The “Good Food” Versus “Bad Food” Debate
11/17/2025
Earlier this year, one of our favorite registered dietitians, Elizabeth Shaw MS, RDN, CPT, wrote a great guest blog about the importance of trusting your food choices.
I’ve thought a lot about Liz’s blog as we hear more and more about “good foods” versus “bad foods.” I have also seen increased criticisms online about what foods parents are purchasing, which is often unwarranted.
You see, unfortunately, any food can be subjected to unfair and inaccurate claims. A prime example: For decades a large activist group has referred to nutrient-rich fruits and vegetables as “dirty,” despite experts everywhere recommending we eat more produce every day for better health and a longer life. And decades of toxicology studies and government sampling data verify the very high safety level of the more affordable and accessible fruits and vegetables that the activist group targets.

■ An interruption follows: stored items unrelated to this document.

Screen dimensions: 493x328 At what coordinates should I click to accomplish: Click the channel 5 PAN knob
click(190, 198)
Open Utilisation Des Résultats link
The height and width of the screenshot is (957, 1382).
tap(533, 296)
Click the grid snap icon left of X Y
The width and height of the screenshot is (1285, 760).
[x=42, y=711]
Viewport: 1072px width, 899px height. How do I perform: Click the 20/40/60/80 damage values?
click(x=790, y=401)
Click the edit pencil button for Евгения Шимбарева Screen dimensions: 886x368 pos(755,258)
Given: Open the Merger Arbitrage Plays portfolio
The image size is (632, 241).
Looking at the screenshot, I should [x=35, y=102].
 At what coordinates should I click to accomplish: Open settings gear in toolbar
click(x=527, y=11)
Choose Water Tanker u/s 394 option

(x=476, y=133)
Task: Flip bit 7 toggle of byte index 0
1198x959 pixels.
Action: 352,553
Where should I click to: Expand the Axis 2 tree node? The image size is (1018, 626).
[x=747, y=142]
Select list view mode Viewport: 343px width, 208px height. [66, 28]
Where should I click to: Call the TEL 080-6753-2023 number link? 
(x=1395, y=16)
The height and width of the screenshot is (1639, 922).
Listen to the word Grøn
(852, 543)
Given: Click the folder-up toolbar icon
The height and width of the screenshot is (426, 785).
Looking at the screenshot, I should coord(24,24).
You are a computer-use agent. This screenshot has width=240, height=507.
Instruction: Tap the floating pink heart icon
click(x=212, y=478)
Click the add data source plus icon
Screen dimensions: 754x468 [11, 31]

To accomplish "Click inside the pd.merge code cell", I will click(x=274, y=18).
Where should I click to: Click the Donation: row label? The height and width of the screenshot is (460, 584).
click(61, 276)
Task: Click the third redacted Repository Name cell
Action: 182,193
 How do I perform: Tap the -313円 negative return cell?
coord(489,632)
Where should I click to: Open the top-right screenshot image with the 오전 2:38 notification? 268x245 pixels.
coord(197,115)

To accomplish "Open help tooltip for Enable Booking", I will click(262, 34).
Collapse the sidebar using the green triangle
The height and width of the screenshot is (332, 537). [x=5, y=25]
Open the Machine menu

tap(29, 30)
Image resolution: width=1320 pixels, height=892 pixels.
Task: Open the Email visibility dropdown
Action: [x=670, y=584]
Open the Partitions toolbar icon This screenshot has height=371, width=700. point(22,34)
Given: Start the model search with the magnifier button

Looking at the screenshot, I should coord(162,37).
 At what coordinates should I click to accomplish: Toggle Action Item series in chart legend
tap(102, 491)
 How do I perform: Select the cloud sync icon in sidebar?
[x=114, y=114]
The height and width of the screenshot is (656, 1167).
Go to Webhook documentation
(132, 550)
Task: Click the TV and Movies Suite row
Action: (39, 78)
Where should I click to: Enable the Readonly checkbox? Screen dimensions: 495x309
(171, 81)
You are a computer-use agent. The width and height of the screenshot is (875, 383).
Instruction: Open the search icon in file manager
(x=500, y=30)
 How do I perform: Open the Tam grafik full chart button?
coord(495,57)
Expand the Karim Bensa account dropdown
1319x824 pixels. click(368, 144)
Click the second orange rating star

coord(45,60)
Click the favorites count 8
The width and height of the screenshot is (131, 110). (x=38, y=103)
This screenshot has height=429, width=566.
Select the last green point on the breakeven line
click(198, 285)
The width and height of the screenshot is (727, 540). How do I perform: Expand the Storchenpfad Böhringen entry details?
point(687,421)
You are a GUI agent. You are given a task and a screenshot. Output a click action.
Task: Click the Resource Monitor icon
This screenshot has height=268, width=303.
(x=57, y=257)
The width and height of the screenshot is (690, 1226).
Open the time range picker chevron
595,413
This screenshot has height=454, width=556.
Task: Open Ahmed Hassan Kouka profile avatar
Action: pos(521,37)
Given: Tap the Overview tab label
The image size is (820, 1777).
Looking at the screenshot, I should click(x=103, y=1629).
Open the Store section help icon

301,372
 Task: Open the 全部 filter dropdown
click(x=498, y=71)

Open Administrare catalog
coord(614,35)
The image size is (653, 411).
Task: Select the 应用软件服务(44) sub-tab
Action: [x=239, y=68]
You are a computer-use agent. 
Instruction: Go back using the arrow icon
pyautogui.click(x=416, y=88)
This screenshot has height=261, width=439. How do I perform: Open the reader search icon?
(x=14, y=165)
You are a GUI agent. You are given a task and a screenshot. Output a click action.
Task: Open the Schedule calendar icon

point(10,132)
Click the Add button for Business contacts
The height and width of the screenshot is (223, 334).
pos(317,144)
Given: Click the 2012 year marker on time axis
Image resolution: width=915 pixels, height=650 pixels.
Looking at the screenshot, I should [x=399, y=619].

This is why care needs to be exercised when vilifying food. Or when we judge a parent or guilt them for their food choices.
Because you don’t know what you don’t know. Is that soda purchase to help settle a stomach? Is that pasta and jarred sauce what a parent can afford at the end of the month? Is the kid’s meal from a drive-through what a working mom has time for that day? Haven’t we all been there in one way or another?
These discussions about limiting food choices are concerning, especially when it comes to SNAP benefits. Because I think about that mom who rarely buys cupcakes but just wants to celebrate her child’s birthday with a special treat. But that purchase may be disallowed under SNAP because it’s labeled as unhealthy. And, my heart breaks a little for that mom and child.
As an original victim of a concerted 30-year disinformation campaign, the fruit and vegetable industry knows firsthand how broad and misleading statements and terms regarding “good” versus “bad” or “dirty” foods can impact farmers and consumers.
While fruits and vegetables enjoy a health “halo,” it’s important to keep in mind that very well-funded and well-connected groups want consumers to only purchase produce grown one way, despite their reasons being scientifically unsupportable. And these groups are intimately involved and influential in the “good” versus “bad” food discussions that could generate government standards or regulations.
This takes me back to a previous point – care must be exercised when vilifying food. It can be a slippery slope.